One of the problems with those large generative language models is that they need to be kept up-to-date. People will expect the chat bot to know who this week's PM is, or the current hit song. Which means that training will become an ongoing process. So the carbon footprint will become many times larger than it already is. It will also be very expensive, but I don't think OpenAI has much of a choice as customers naturally want the bot to be up-to-date.

Furthermore, the use of the model also has a considerable footprint. An estimate is given here:
https://medium.com/@chrispointon/the-carbon-footprint-of-chatgpt-e1bc14e4cc2a

3.82 tCO₂e per day assuming a million users with 10 queries per day. It means that after about half a year, the user footprint exceeds the training footprint.
Of course 1M users with 10 queries is a very small number, and likely to grow steeply.

#ClimateEmergency

The carbon footprint of ChatGPT - Chris Pointon - Medium

UPDATE, March 3 2023: The spiralling use of ChatGPT means it is most likely hosted in a range of locations with different electricity carbon intensities. This makes it impossible to give a reasonable…

Medium

Just to be clear, in the big picture (total global ICT emissions of 5 GtCO₂e) this kind of footprint is still very small. But with a billion users (in practice, this will be other software, not people) with 100 queries per day (a very low estimate I think), we're at 15MtCO₂e, and if there would be 10 such models for different purposes, we can see that it starts to add up quickly.

#ClimateEmergency
#LowCarbonComputing

Finally, I do not agree with the argument in the article I linked about moving the work to a location with lower carbon intensity. Essentially, the only carbon intensity that matters is the global one. As long as our electricity generation is not 100% carbon-free globally, then using renewables is simply offloading your emissions on someone else.

If that 15MtCO₂e sounds improbably, consider this: currently, Bing and Google each process 10 billion queries per day.

If each of these queries would require a call to an LLM of the same complexity as GPT-3, as seems to be their intention, then that is already 3MtCO₂e purely from Bing and Google searches alone, without any growth or any other applications.

Just to keep this with the thread, purely training GPT-3 generates 550 ton of CO2. So compared to the emissions resulting from the queries, that is quite small; but as argued above, it will have to be done almost continuously to keep them up-to-date.
For more context, emissions from non-ML-enhanced are 0.2g CO₂e per query, so for Bing+Google that is 4ktCO₂e. In other words, purely because of the extra compute required, this would be an increase in emissions of 750x per query.

@wim_v12e @csepp

not to forget that developing these things means training them many
times. train, rejigg the network, train, fix a bug, train, many
times. this is not usually reported. most likely it is a couple of
orders of magnitude more than 0.5kT to produce a static trained model.

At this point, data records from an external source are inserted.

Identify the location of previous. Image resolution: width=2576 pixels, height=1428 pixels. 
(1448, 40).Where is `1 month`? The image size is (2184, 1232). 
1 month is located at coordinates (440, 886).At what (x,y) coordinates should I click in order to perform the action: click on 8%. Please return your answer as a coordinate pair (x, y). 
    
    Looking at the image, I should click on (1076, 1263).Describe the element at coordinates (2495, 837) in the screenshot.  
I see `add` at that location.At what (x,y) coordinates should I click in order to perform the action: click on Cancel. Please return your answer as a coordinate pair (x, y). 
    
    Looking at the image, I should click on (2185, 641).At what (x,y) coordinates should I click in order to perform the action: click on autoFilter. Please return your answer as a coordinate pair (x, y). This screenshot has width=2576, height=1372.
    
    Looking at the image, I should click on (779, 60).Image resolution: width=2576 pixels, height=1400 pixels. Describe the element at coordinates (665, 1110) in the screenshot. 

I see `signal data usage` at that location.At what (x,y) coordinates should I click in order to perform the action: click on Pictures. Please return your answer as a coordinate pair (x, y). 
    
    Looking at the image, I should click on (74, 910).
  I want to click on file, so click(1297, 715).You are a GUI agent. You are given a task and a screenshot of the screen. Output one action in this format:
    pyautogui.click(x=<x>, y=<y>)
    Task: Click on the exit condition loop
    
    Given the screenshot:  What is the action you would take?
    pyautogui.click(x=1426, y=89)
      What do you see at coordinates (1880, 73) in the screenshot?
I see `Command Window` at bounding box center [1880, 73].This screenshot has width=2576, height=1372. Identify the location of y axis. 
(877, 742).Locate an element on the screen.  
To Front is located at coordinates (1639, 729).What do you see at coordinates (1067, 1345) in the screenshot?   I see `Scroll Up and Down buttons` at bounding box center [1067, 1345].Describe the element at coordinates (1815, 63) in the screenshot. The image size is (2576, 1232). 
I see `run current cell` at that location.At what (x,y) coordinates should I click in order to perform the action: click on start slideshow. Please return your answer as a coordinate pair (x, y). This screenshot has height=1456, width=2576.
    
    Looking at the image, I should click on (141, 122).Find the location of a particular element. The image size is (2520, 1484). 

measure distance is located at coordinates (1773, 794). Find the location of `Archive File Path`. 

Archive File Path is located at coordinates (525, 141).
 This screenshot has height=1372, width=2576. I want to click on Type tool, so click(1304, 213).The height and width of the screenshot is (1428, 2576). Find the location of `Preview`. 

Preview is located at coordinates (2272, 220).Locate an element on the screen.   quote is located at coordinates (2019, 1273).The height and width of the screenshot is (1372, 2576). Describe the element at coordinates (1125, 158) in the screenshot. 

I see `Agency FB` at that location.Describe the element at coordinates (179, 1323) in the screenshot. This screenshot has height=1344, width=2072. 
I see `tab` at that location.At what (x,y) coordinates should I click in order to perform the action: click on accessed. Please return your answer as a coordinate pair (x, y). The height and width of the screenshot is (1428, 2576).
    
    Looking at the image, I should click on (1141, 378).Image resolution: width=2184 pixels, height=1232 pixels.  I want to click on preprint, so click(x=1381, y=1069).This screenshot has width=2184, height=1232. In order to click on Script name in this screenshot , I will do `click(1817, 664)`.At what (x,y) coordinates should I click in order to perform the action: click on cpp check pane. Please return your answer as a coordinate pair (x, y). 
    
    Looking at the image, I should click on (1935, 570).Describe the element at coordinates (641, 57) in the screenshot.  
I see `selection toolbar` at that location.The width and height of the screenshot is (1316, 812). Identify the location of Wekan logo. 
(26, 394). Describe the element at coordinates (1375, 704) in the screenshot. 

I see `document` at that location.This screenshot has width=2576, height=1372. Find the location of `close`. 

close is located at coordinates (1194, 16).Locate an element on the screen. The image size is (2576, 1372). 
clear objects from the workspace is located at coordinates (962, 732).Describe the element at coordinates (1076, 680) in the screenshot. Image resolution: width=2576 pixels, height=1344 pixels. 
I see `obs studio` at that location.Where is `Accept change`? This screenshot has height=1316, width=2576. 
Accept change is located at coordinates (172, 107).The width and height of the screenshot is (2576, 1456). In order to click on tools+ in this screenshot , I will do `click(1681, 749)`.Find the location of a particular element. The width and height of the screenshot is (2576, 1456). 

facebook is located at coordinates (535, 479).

mostly they don't seem to be continuously feeding these things. not
yet anyways.

@chainik

Quite so, that was the start of my thread ^_^

@csepp

@wim_v12e I imagine there will be a heavy emphasis on decreasing the compute costs, and we can hope the the sources will be less carbon intensive, but it definitely sounds like a lot @_@
@b_cavello It's not clear how that would happen. GPUs are already very efficient at this job. Replacing them e.g. with wafer-scale engines would in principle mean efficiency gains on computation but not on I/O, and also the embodied carbon of such a change would be huge.

@b_cavello

As for the As for the "less carbon intensive sources": renewables are only 20% of total US electricity generation. So if Microsoft or OpenAI or Google buys "100% renewables" they simply offload their emissions onto others who can't use renewables. So we should use the average CO2 intensity for the US, or maybe even for the whole world.

Buying electricity from renewables does not reduce global emissions.

@wim_v12e Agree re: displacement by purchasing renewables, I’m hopeful that more renewables (and less emitting power sources) will be built!
@b_cavello The most recent optimistic projections say that by 2040 we'll be at 70% renewables. Even if that results in a proportional decrease in emissions from fossil fuels (and currently it doesn't), then that is too late to stop catastrophic warming. Reducing energy consumption is the only way.
@wim_v12e Re: energy consumption, it’s true that GPUs are really effective, but in this case the costs as well as the externalities are high. There’s a strong incentive to reduce costs for the companies so there is already a lot of emphasis on architecture changes and efficiencies. I don’t think that would be driven by hardware for the costs already mentioned.
Not claiming it’ll “fix everything” but should be incorporated into projections
@b_cavello Maybe most companies will judge that the cost is too high and go for alternatives for LLMs. And maybe Google and Microsoft will realise that their GPT-augmented search is folly. The ideal outcome would be that the whole bubble would burst.
@wim_v12e the cost of hardware to provide queries around the world comes with a gigantic cost that few add to these calculations
@mikarv It's a big factor.
From my analysis, in data centres the emissions from usage still dominate, to such an extent that it is better to replace HW after about 6 years because of the efficiency gains. That will likely still be the case for a few more generations.